- Also known as: La Payi
- Born: Pabla Flores González 18 March 1955 (age 71) María La Baja, Colombia
- Genres: Bullerengue
- Years active: 2000s–present
- Member of: Pal' Lereo Pabla

= Pabla Flores =

Colombian singer and songwriter

Pabla Flores González (born 1955) is Colombian bullerengue singer and songwriter. She leads the musical group Pal' Lereo Pabla, and founded a bullerengue school in María La Baja.

==Biography==
Pabla Flores González was born on 18 March 1955 in María La Baja, in the Colombian department of Bolívar. She was one of nine children, and she learned to sing by listening to her mother Eulalia González Bello, a well-known bullerengue singer.

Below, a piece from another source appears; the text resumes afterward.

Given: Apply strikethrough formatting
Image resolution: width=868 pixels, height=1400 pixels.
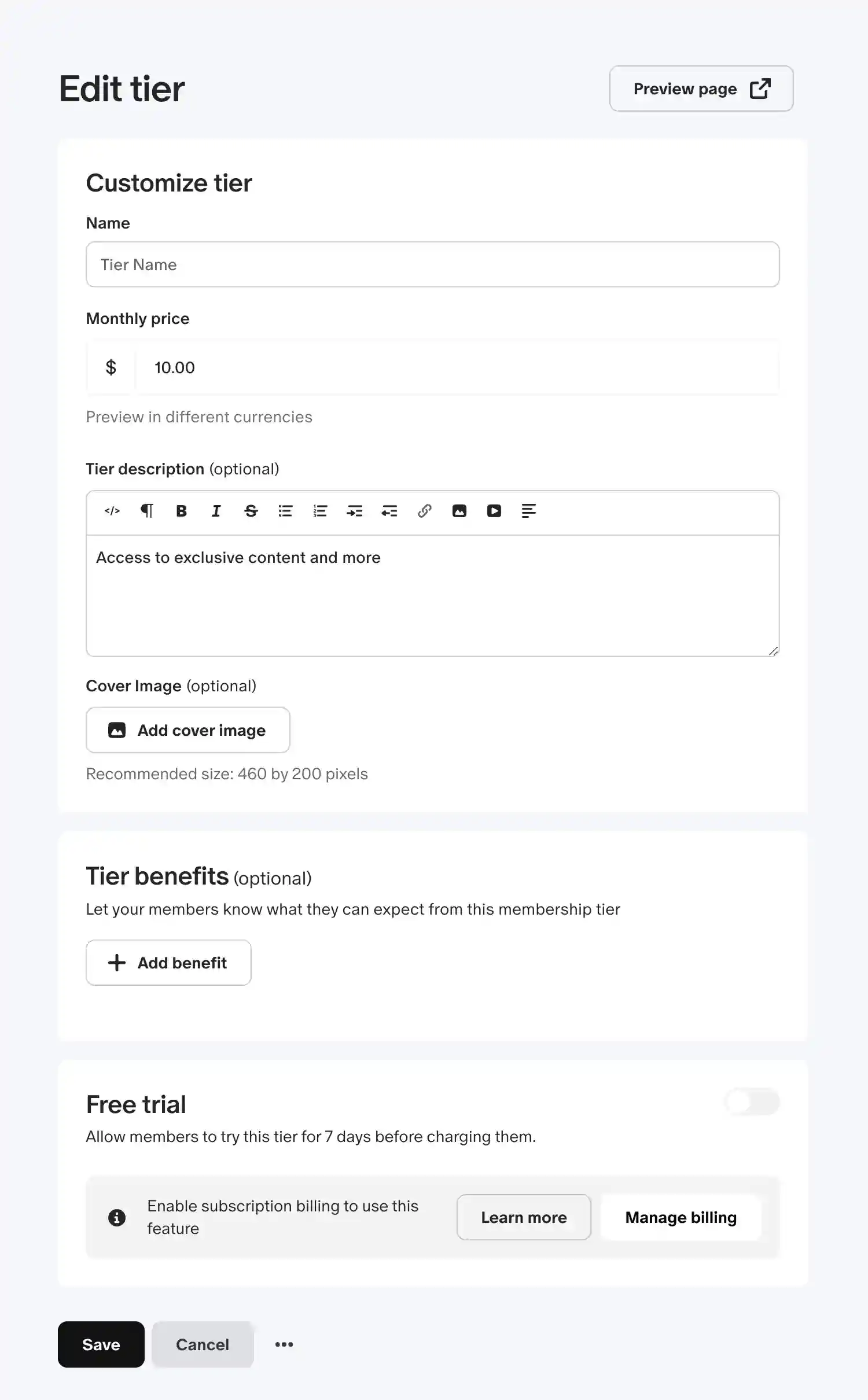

Flores started her music career when her mother began to lose her voice in the early 2000s. Before that she had worked as a farmer, as a seller of fish, and in Venezuela as a domestic worker. In 2014 she formed a bullerengue group called Pal' Lereo Pabla, comprising around 20 singers and musicians. Pal' Lereo Pabla have performed at the National Bullerengue Festival in Necoclí, where Flores also won the award for best singer.

In 2023, Flores released the album Bullerengue Pa'l Mundo on Cartagena record label Heroicos Récords. Some tracks on the album appear in the film La Suprema, in which Flores also acted.

==Bullerengue school==
Flores founded a school in María La Baja called the Escuela de Formación Integral Eulalia Gonzáles, where children are taught to sing, write, and perform bullerengue. Initially the school was supported by a United Nations project, and in 2022 it was certified by the Colombian Ministry of Culture, functioning formally as a school since early 2023.